It’s a day of interesting pairs…
First pair: this is the second time the tune Hasidim has been paired with words by Carl Seaburg.
Second pair: this is frankly an interesting pair, putting a Christmas lyric to a Hasidic tune – which happened in When the Daffodils Arrive too. I’m not entirely certain the Hasidic Jews from Europe would be open to the theological implications… but in some ways it works perfectly. Melodically, it has a touch of celebration and a touch of mystery – which our lyric also contains. Theologically, there’s something about a Jewish song celebrating a Jewish boy’s birth; and while we know this birth is different, the lyrics never proclaim the Messiah or Christ – simply a treasure of faith and a measure of love.

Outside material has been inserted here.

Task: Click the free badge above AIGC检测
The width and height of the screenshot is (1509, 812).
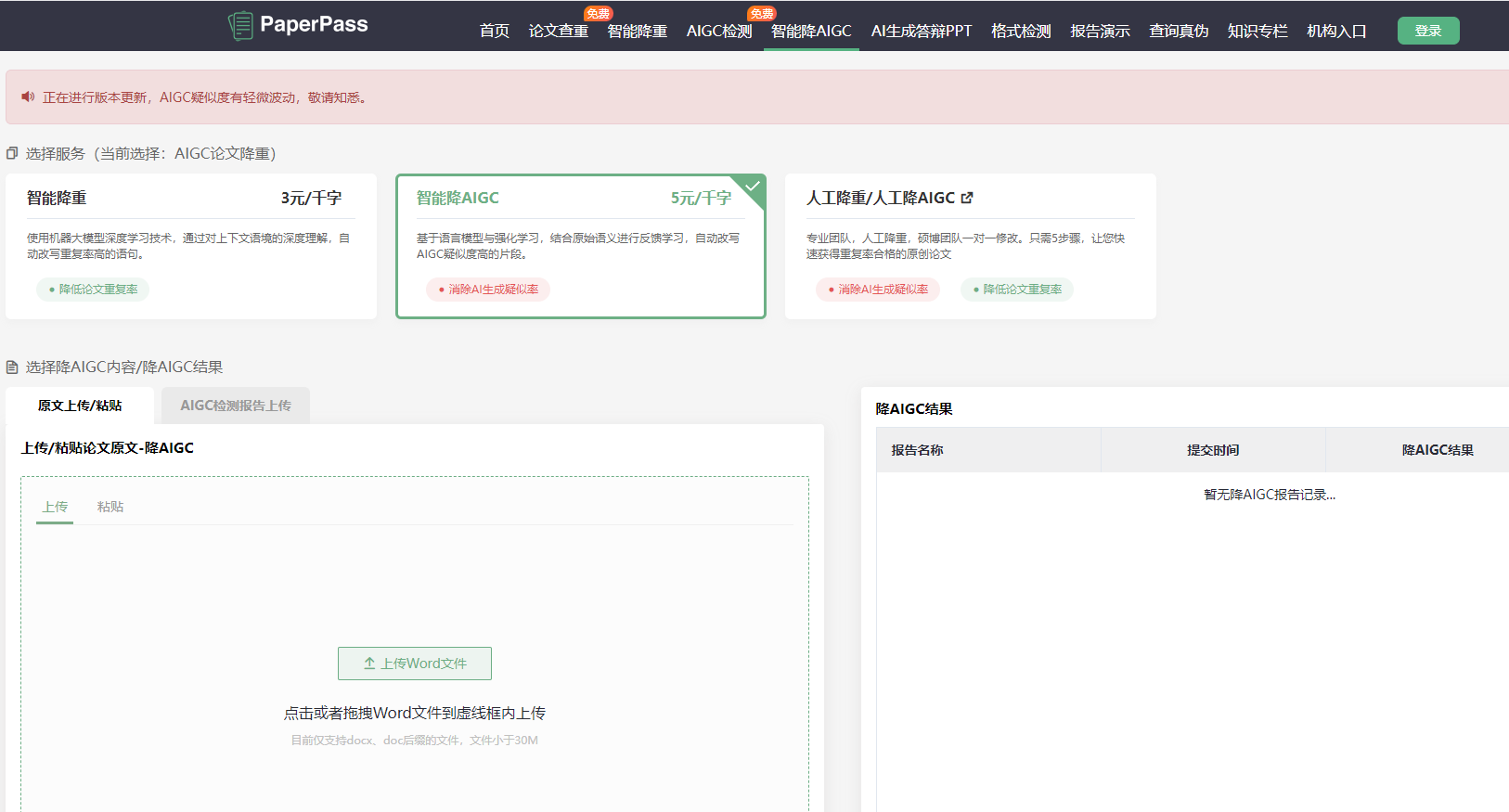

In the gentle of the moon, in the garnet of a star,
feel the presence of a hope where the crowding shepherds are.
Soon the apple tree will bud, and the crimson fruit will fall;
but within the stable shed there’s no thought of that at all.
Touch the treasure of a faith that the mythic Easterns hear.
See the measure of a love come candescent down the air.
Third pair: It’s one of those damn near-rhymes that gets me in singing every time. Look – near rhymes in read or spoken poetry is fine. But in sung poetry, near rhymes are almost more annoying than no rhyme at all. And I’m sorry – while “hear” and “air” are perfectly fine near rhymes on the page, it annoys the crap out of me when sung. I know that some of you will point out beloved songs of mine that also have near rhyme. Fine. This one just really gets me.
Anyway… two cool pairs, one annoying pair… but all in all, a beautiful hymn. The lyrics are gorgeous, the tune is beautiful, and the mystery is present.
Note: there appears to be some sort of problem posting images this morning. I’ll get one up when it stops being obstinate.
One response to “STLT#234, In the Gentle of the Moon”
A couple in our congregation gave a party every December where people sang through a whole slew of Christmas carols from many lands. It was the same party every year, with the same songs (many unfamiliar) and the same guests — actually a beloved event, because predictable and familiar. (E.g. when it was time to sing “The Twelve Days of Christmas,” out came the decorative dishtowel with the lyrics printed on it, and the host chose individuals to sing each verse.)
I was reminded of a carol about the birth of Jesus, where it was mentioned that in the spring the apple trees would bloom and there would be a great tragedy — a foreshadowing of the crucifixion in the midst of joy. This hymn reminded me of that song — “and the crimson fruit will fall…”.
And why is it that after sixteen years in parish ministry, planning sixteen Christmas Eve services, so many of these songs are unfamiliar to me? I’m so glad you are doing this, Kimberley!